PROBLEM REQUIREMENTS →
From start to finish, set down the entries below exactly, leaving out the pictures.

══ PROVIDED DATA ══

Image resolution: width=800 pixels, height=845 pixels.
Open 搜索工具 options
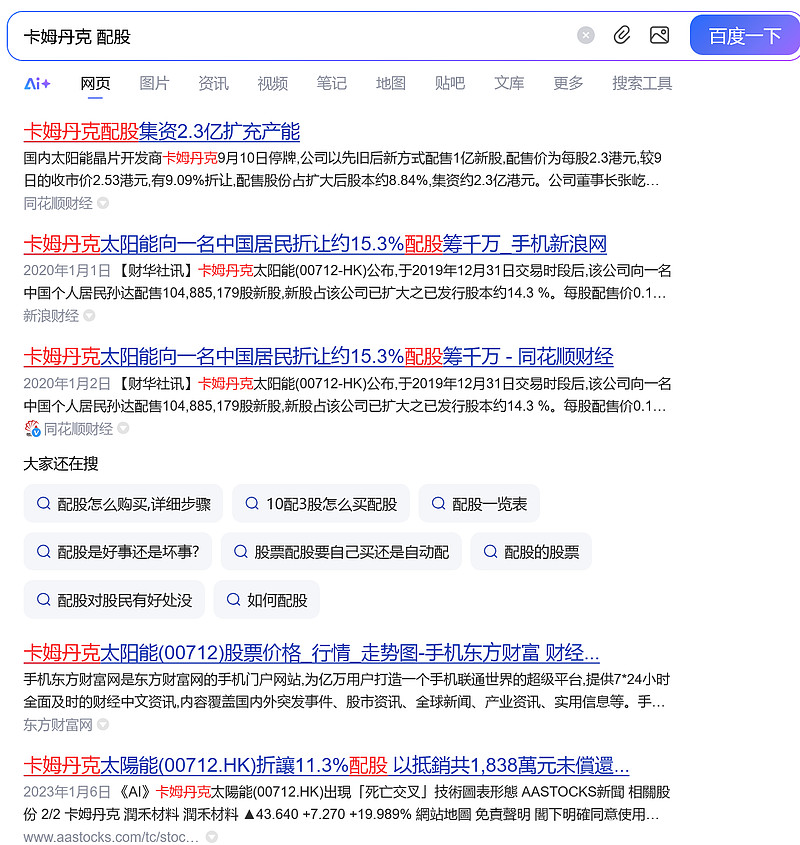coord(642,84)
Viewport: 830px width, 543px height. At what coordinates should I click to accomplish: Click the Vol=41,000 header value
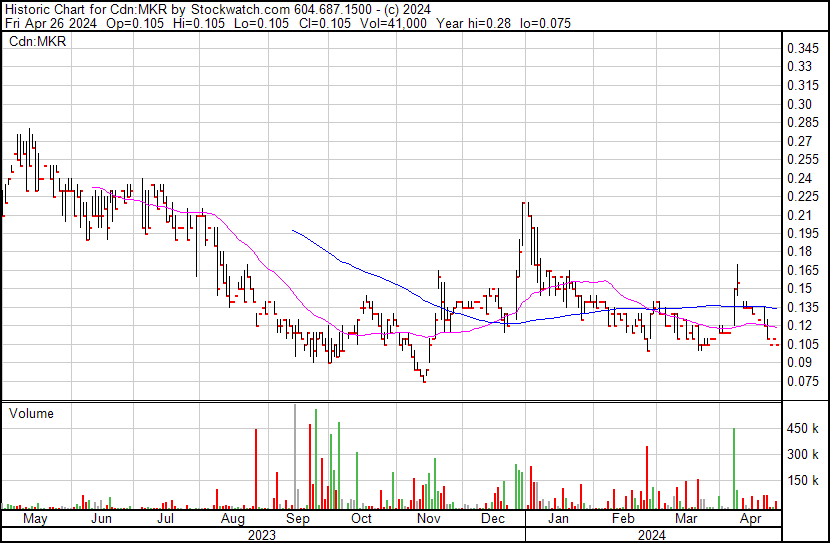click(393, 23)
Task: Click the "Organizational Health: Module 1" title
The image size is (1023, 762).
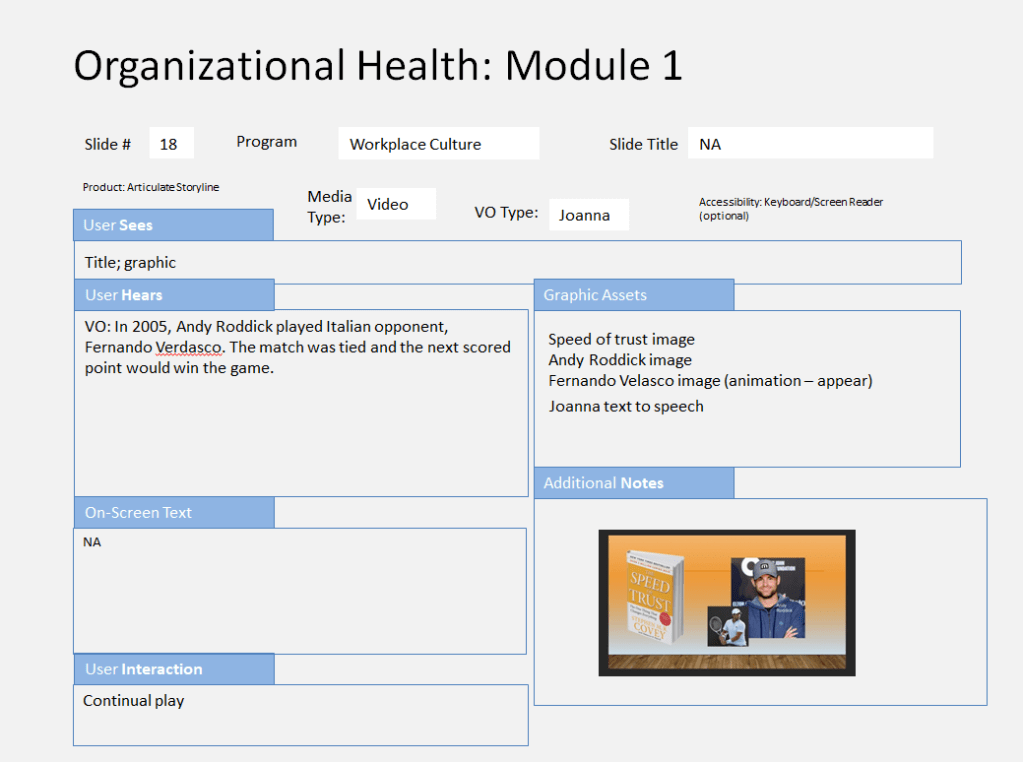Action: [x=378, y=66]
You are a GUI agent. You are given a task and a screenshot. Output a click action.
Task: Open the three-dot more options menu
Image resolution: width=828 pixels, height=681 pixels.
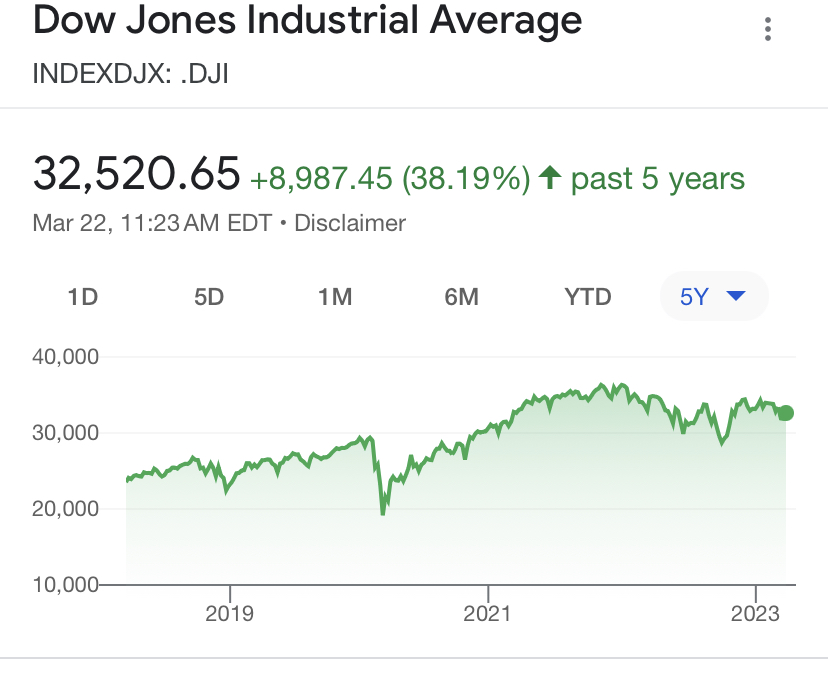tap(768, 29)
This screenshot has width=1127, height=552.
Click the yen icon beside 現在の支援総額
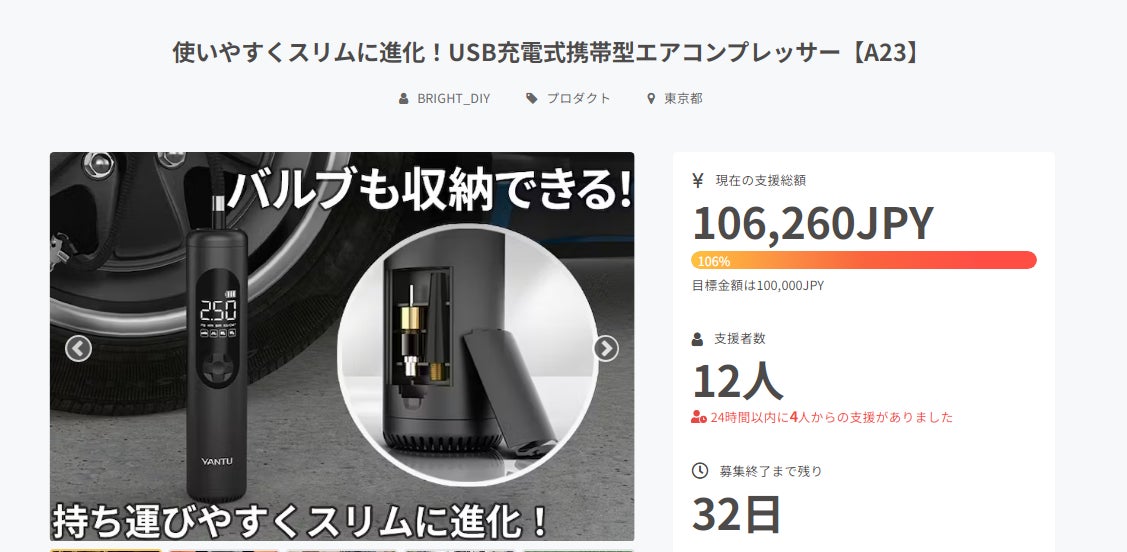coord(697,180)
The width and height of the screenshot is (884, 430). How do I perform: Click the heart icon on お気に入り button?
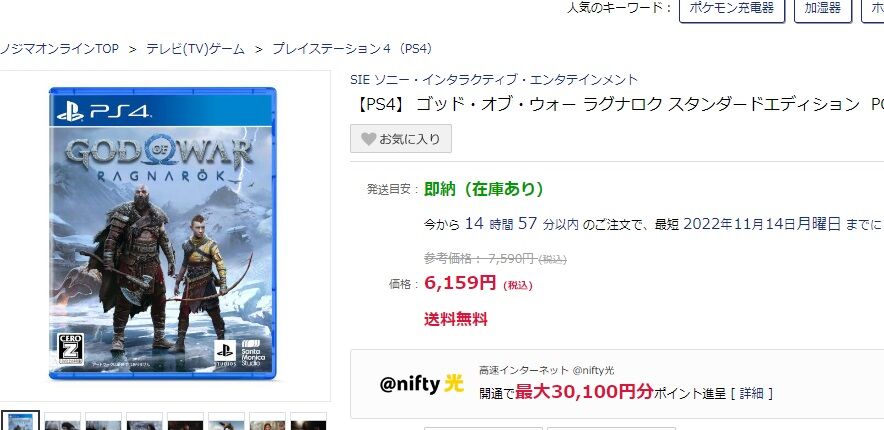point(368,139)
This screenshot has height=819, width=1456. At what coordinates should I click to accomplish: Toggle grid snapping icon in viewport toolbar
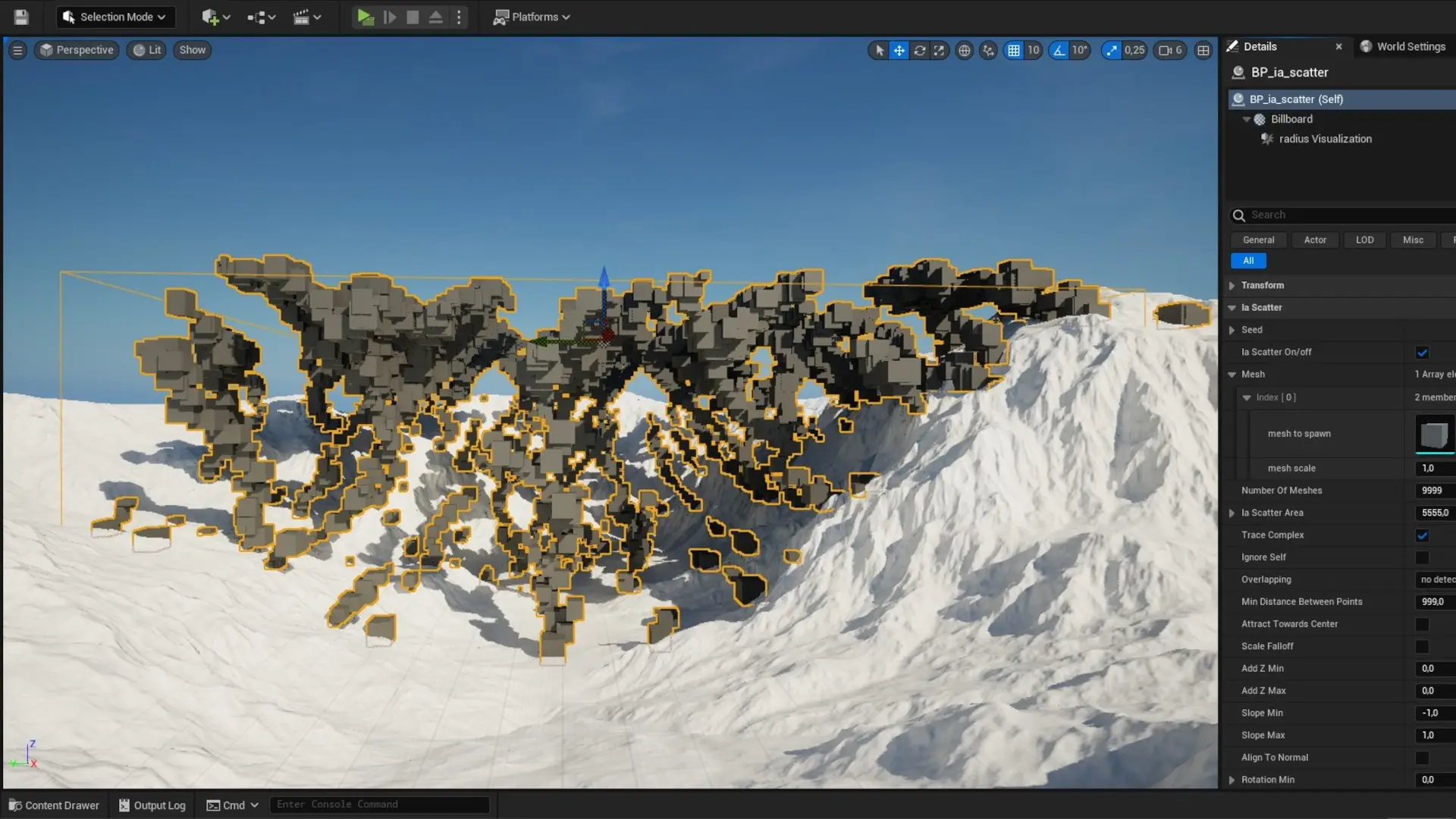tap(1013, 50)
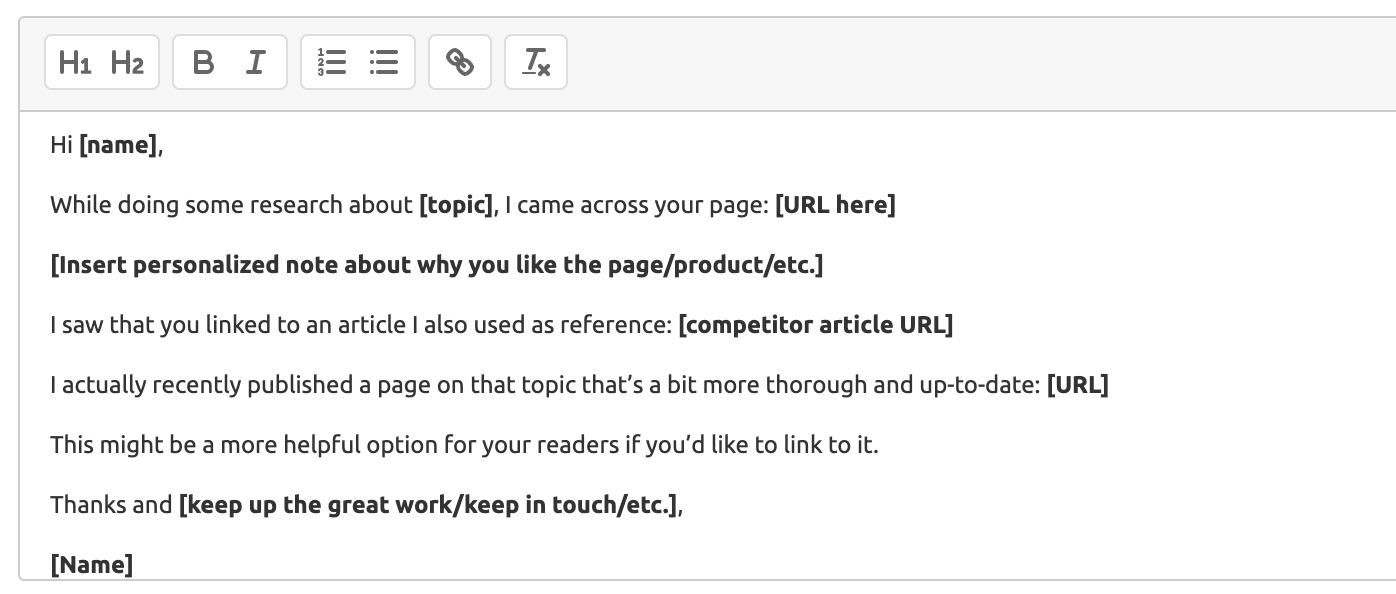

═══

TASK ANSWER →
Image resolution: width=800 pixels, height=845 pixels.
Open 搜索工具 options
coord(642,84)
Viewport: 830px width, 543px height. At what coordinates should I click to accomplish: Click the Vol=41,000 header value
click(393, 23)
Task: Click the "Organizational Health: Module 1" title
The image size is (1023, 762).
Action: [x=378, y=66]
You are a GUI agent. You are given a task and a screenshot. Output a click action.
Task: Open the three-dot more options menu
Image resolution: width=828 pixels, height=681 pixels.
tap(768, 29)
This screenshot has width=1127, height=552.
Click the yen icon beside 現在の支援総額
coord(697,180)
The width and height of the screenshot is (884, 430). How do I perform: Click the heart icon on お気に入り button?
point(368,139)
This screenshot has height=819, width=1456. At what coordinates should I click to accomplish: Toggle grid snapping icon in viewport toolbar
tap(1013, 50)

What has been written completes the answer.